Big international investors throw their weight behind the push for global transparency laws for the extractive industries, urging Canada to join the USA and the EU in enacting legislation on the subject
LONDON (Thomson Reuters Foundation) – A group of international investors with $5.8 trillion under management has written to the Canadian government urging it to enact extractive transparency laws like those recently passed in Europe and the United States.
Transparency campaigners and a number of Western governments have pushed for greater transparency in the extractive sector so that citizens of resource-rich countries can better hold both their governments and extractive companies to account.
Canadian Prime Minister Stephen Harper pledged in June to push forward mandatory reporting requirements for the Canadian oil, gas and mining industry that would force the companies to publish the payments they make to governments around the world.
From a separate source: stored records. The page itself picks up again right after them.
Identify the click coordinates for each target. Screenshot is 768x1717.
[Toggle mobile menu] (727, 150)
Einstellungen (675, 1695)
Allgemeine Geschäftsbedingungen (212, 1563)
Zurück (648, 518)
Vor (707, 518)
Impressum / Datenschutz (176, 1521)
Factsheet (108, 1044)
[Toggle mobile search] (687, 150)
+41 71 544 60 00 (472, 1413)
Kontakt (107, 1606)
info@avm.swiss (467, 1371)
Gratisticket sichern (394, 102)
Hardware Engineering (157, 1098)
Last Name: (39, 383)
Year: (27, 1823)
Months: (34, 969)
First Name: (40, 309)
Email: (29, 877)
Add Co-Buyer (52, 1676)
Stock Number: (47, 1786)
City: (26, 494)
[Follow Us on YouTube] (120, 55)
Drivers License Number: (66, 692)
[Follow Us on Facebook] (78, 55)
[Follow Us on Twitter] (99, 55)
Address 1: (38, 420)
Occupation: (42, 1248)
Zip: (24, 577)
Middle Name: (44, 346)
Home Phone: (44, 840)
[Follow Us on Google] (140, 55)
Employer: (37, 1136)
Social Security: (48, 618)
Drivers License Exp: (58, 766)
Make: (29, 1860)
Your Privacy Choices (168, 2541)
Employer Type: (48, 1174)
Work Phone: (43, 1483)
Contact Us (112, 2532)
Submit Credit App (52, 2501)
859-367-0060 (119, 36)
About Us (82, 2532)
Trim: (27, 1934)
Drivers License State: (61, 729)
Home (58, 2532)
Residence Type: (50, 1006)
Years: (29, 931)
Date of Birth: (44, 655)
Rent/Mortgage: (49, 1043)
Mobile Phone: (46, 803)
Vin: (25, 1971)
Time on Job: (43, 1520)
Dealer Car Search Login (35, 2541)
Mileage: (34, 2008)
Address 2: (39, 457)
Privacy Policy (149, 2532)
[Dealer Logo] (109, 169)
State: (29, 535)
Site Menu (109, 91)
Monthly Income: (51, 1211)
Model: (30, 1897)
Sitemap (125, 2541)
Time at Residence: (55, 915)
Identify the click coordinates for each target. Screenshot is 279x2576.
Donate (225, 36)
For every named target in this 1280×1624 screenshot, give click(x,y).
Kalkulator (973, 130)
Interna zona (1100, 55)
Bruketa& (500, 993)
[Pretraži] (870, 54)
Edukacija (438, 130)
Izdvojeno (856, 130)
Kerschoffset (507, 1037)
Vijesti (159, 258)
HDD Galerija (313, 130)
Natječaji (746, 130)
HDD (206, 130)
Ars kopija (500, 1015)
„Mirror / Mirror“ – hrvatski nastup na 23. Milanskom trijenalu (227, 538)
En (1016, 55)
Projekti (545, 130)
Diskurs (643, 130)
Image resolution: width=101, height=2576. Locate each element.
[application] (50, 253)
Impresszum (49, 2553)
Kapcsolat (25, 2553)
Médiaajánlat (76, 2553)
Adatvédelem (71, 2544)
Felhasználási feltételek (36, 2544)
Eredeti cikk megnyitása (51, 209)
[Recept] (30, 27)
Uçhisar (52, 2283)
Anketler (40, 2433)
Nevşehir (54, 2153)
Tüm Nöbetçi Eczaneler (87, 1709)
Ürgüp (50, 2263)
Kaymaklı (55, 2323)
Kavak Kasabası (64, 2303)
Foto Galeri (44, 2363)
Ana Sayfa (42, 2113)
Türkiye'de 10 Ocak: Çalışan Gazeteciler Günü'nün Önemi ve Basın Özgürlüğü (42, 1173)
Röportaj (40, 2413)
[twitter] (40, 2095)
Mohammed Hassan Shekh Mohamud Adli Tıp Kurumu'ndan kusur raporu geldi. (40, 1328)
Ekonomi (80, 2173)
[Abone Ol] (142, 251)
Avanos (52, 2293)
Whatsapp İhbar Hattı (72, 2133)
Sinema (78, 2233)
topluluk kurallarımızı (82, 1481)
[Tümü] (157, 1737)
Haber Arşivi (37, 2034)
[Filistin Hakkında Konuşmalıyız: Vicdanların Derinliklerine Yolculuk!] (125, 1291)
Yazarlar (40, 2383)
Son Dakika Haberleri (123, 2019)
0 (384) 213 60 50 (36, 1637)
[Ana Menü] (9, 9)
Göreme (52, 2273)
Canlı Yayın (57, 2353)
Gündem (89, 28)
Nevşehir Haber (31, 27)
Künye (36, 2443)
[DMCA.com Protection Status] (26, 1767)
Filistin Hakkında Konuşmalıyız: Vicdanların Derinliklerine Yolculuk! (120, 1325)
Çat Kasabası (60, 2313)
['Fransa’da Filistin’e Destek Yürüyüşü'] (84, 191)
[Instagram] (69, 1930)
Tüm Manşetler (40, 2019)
Canada has one of the world’s largest extractive sectors in developing countries.
About 3.5 billion people live in countries with extensive oil, gas or mineral reserves, but poor governance and corruption mean many of them do not benefit from the wealth created by their extraction.
“From an investor perspective, the key is reducing risk – operating risk for oil, gas and mining companies who face potential unrest – even violence – from a populace that sees little benefit from its mineral wealth; commercial risk from the threat of contracts being torn up on the back of resource nationalism; and market risk from volatility in commodities prices, which is exacerbated by social unrest,” Frank Curtiss, head of corporate governance at RPMI Railpen Investments said in a statement.
“The less mystery there is behind these resource deals, the fewer unpleasant surprises we can expect,” he added.
The 32 investment institutions which have signed the letter to Canada’s natural resource ministry include Allianz Global Investors, UBS Global Asset Management and a number of Swedish National Pension Funds.
Canadian mining companies, working in conjunction with Canadian transparency activists, have already reached a draft agreement to disclose what they pay to governments. The draft agreement, struck by the Mining Association of Canada (MAC) and the Prospectors and Developers Association of Canada with Revenue Watch and Publish What You Pay Canada, was released in June and is open for public comment. It covers issues such as the size of a mining project that must be disclosed and how the payment information will be released.
MAC and PDAC’s boards plan to vote on the final measure in November. These industry groups represent big names in the industry, including Barrick Gold, Shell Canada Energy, Vale and Xstrata, as well as thousands of small private companies.
“This move by Canada is critical for achieving a consistent global transparency standard,” Arne Lööw, head of corporate governance at AP4, The Fourth Swedish National Pension Fund, said in a statement.
“As one of the world’s top listing venues for mining stocks, it needs to take its rightful place at the top table by setting a meaningful standard in line with the US and EU. We don’t want companies evading tough standards by shopping around for the weakest forum and picking Canada,” he added.
“The fact is that Canada’s own mining industry leaders have broken the mould by calling for this: they are the first to recognise the value to industry of transparent business practice, and we agree,” Lööw said.
Resource development accounts for close to 20 percent of Canada's gross domestic product and mining specifically accounts for about 10 percent of Canada’s foreign investment, much of it flowing to development work in Latin America, Africa and Asia.